Hello! Just making a post to go along with the OHwA interview.
First I wanted to talk about feature neutralisation. In the picture above the X axis represents the value of a dummy feature and the Y axis represents the predicted value, the blue line represents the original unmodified model fitted to this data. You can see that the original prediction is heavily modified when performing feature neutralisation; the prediction changes from a strictly monotonically increasing function to a function which is decreasing for 80% of the values. To me this is something which we would not want in our modelling.

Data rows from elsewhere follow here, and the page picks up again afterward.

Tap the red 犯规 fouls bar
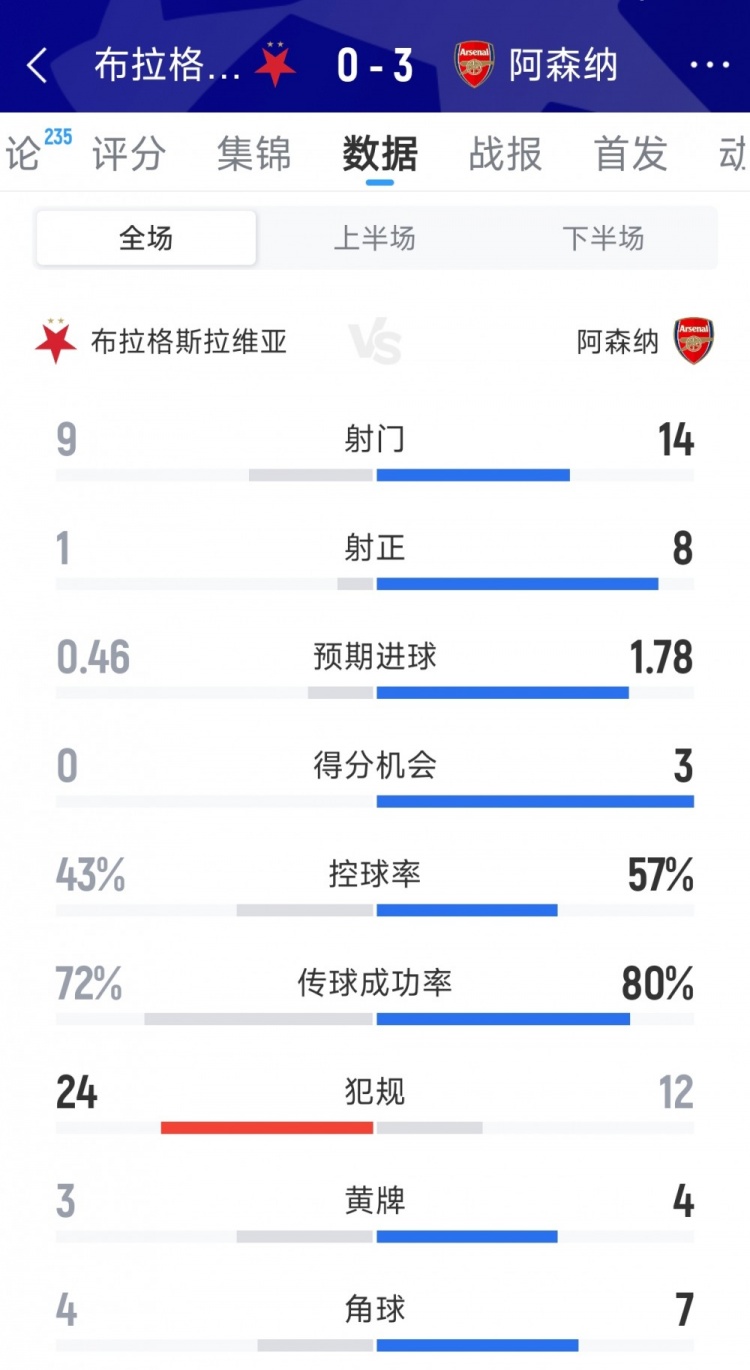Screen dimensions: 750x1370 [267, 1127]
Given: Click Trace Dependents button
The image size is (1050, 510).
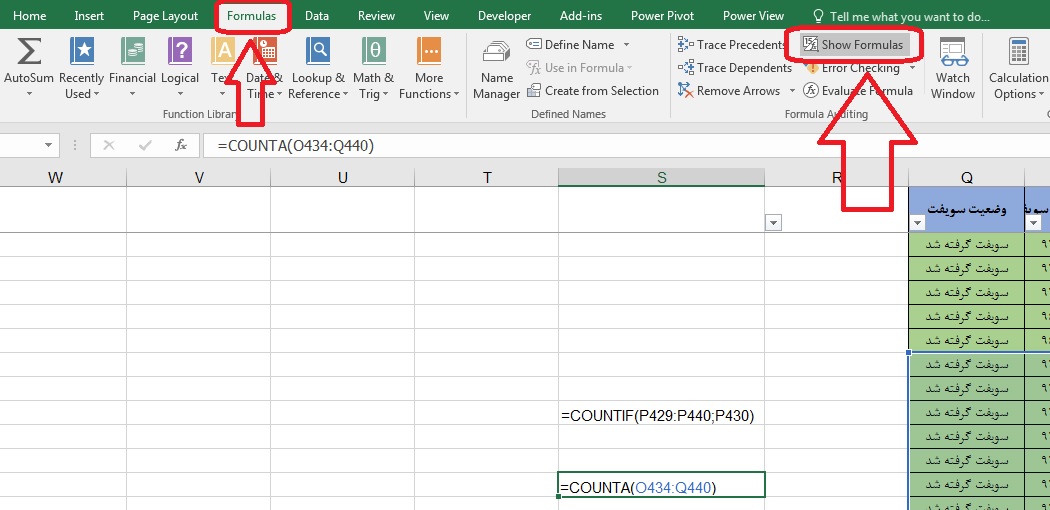Looking at the screenshot, I should 735,68.
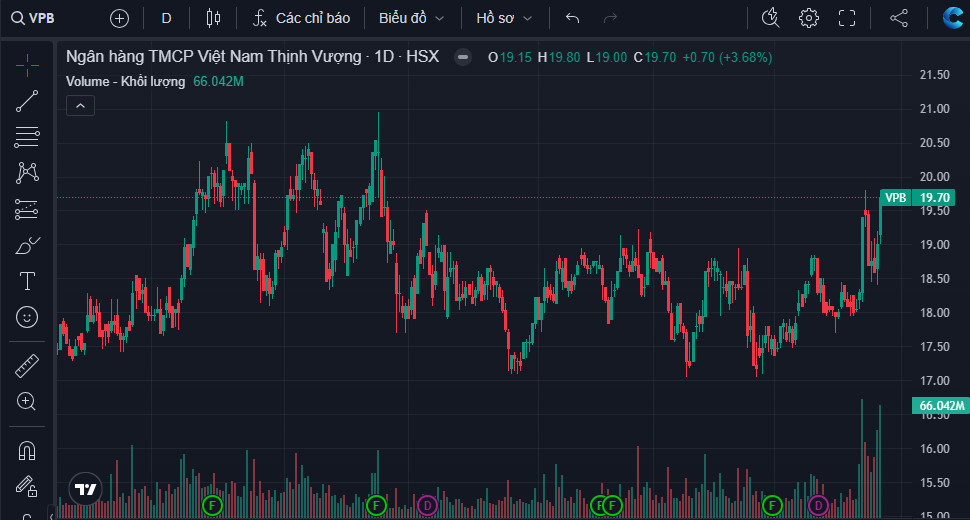Toggle the symbol status indicator next to HSX
The height and width of the screenshot is (520, 970).
tap(462, 58)
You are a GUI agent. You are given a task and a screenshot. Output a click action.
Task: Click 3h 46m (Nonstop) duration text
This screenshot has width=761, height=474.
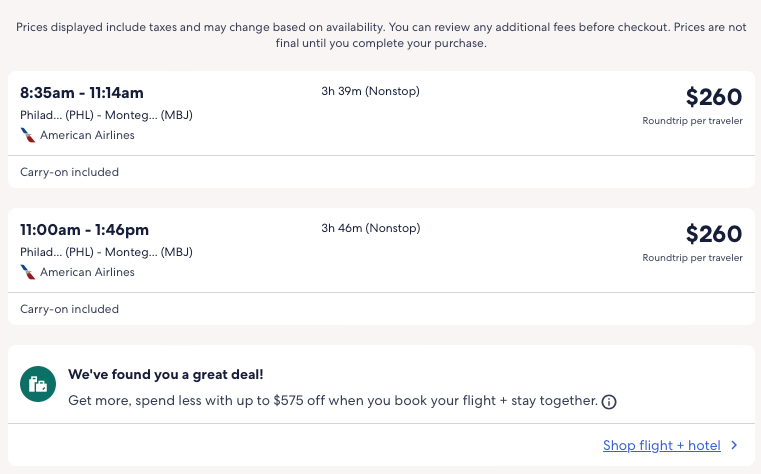coord(370,229)
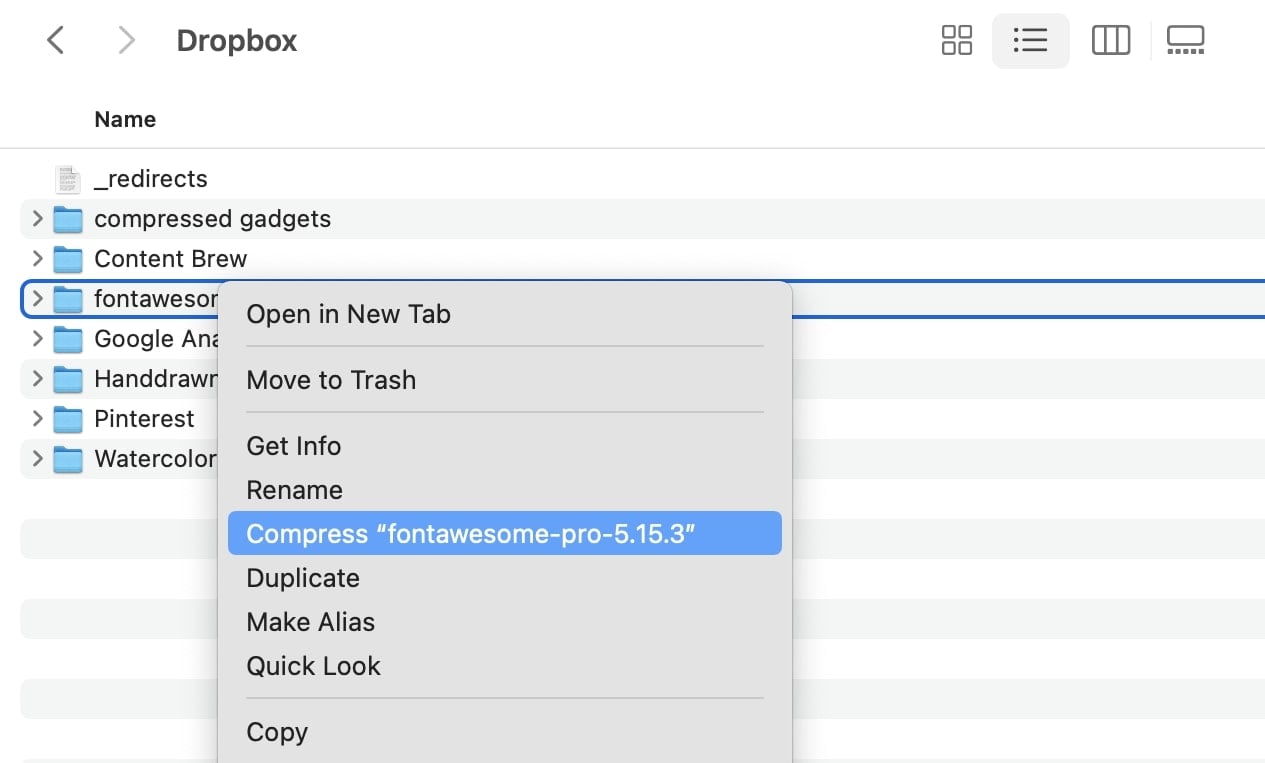Expand the compressed gadgets folder
This screenshot has height=763, width=1265.
[36, 218]
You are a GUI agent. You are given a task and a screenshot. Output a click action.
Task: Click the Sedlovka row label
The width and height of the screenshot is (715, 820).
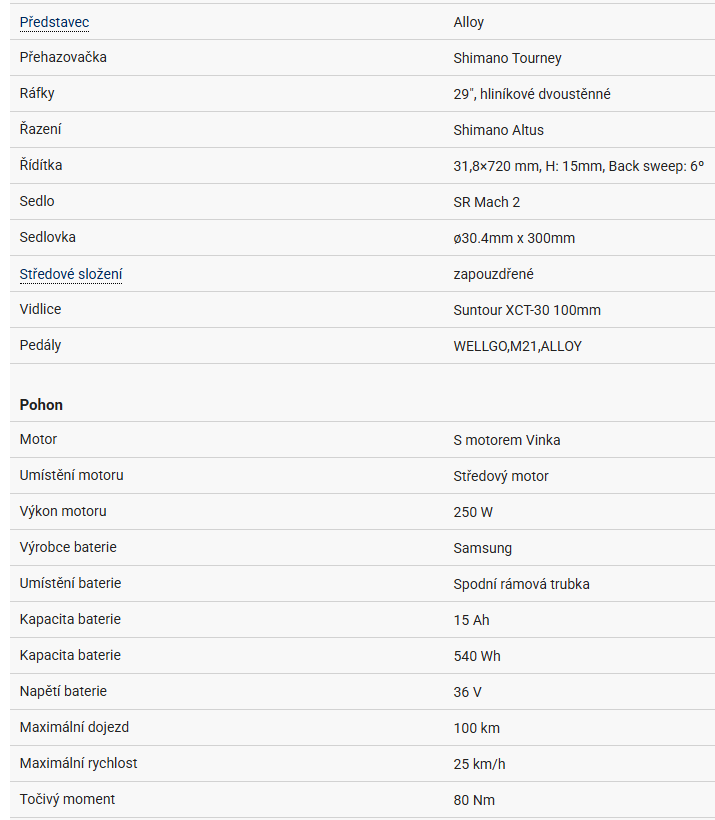pos(48,237)
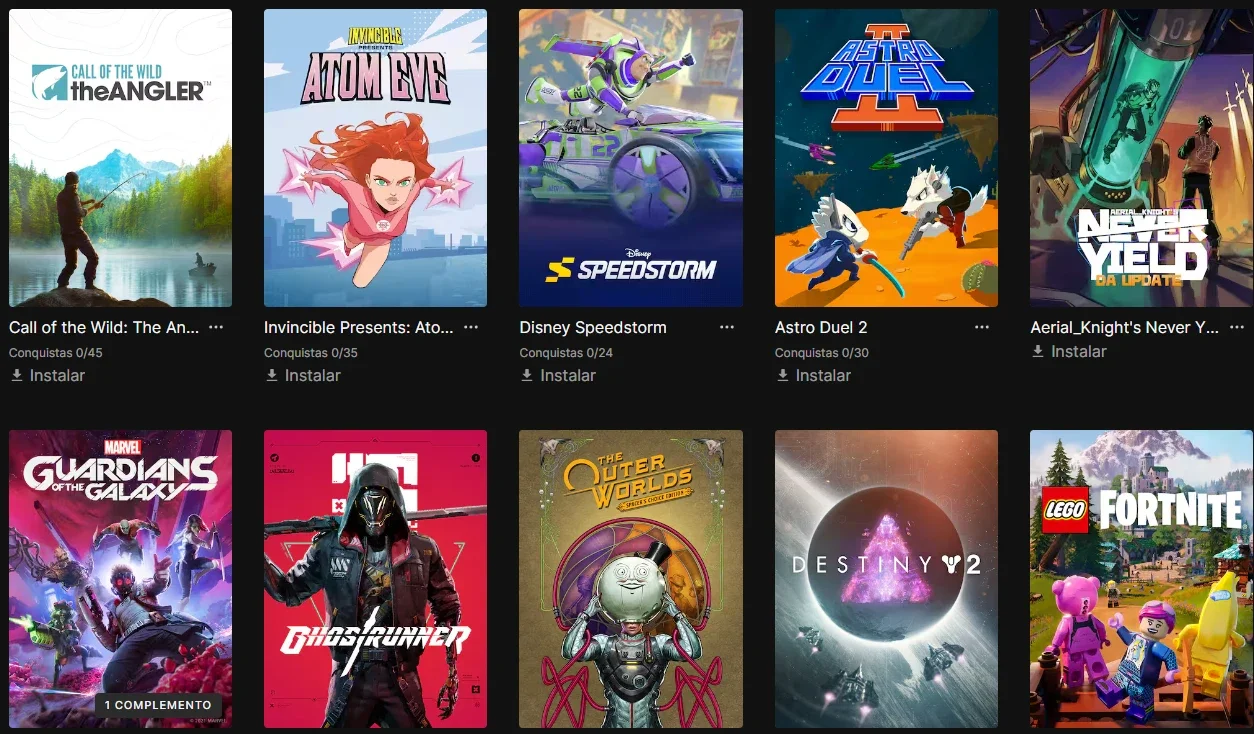Open three-dot menu for Invincible Presents Atom Eve
1254x734 pixels.
(x=471, y=327)
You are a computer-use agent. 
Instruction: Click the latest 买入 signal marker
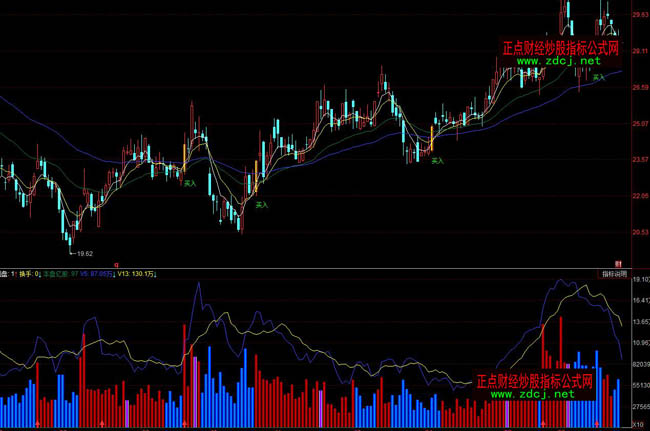click(x=599, y=77)
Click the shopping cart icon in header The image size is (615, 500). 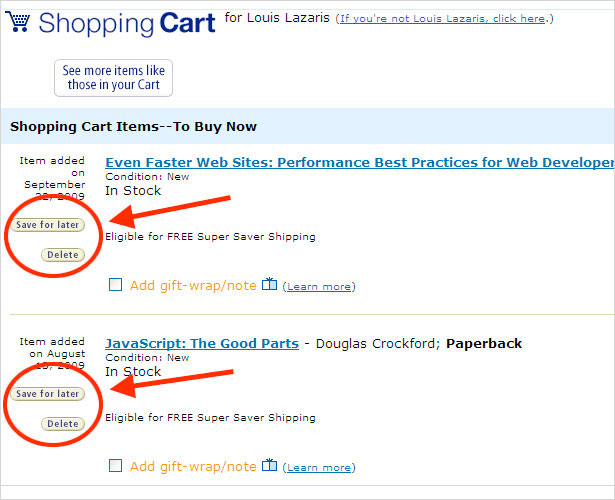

In the next image we see a symmetric prediction. For this kind of prediction feature neutralisation changes nothing about the rank of the predictions for the values of the dummy feature and so does not perform any kind of risk avoidance. I see no reason why this kind of prediction would be deemed less risky than the first and yet feature neutralisation does nothing to address this.
To address both of these concerns I propose a new method, I will call this one hot exposure clipping (not very catchy so I’m very open to new names). The idea behind this is to make new features which represent the non linear predictions of particular features we deem ourselves to be overexposed to and neutralise based on these rather than the original features. I’m working on a prototype for this and will explain further in a future post.
Lastly I want to briefly mention autocorrelation, or how to predict when a feature will perform well. Below you see two histograms, the left represents the autocorrelations of 310 random number sequences, the right represents the autocorrelations of sequences derived by calculating the correlation of each of the 310 Numerai feature columns with the target for each training round. As you can see there is not much difference, this is presented to warn against assuming you have found a particular feature to be autocorrelated just because you have a statistically significant result. I still believe there may be some way to predict when a feature is going to do well but there is much more work to do.
Thanks for reading and happy modelling!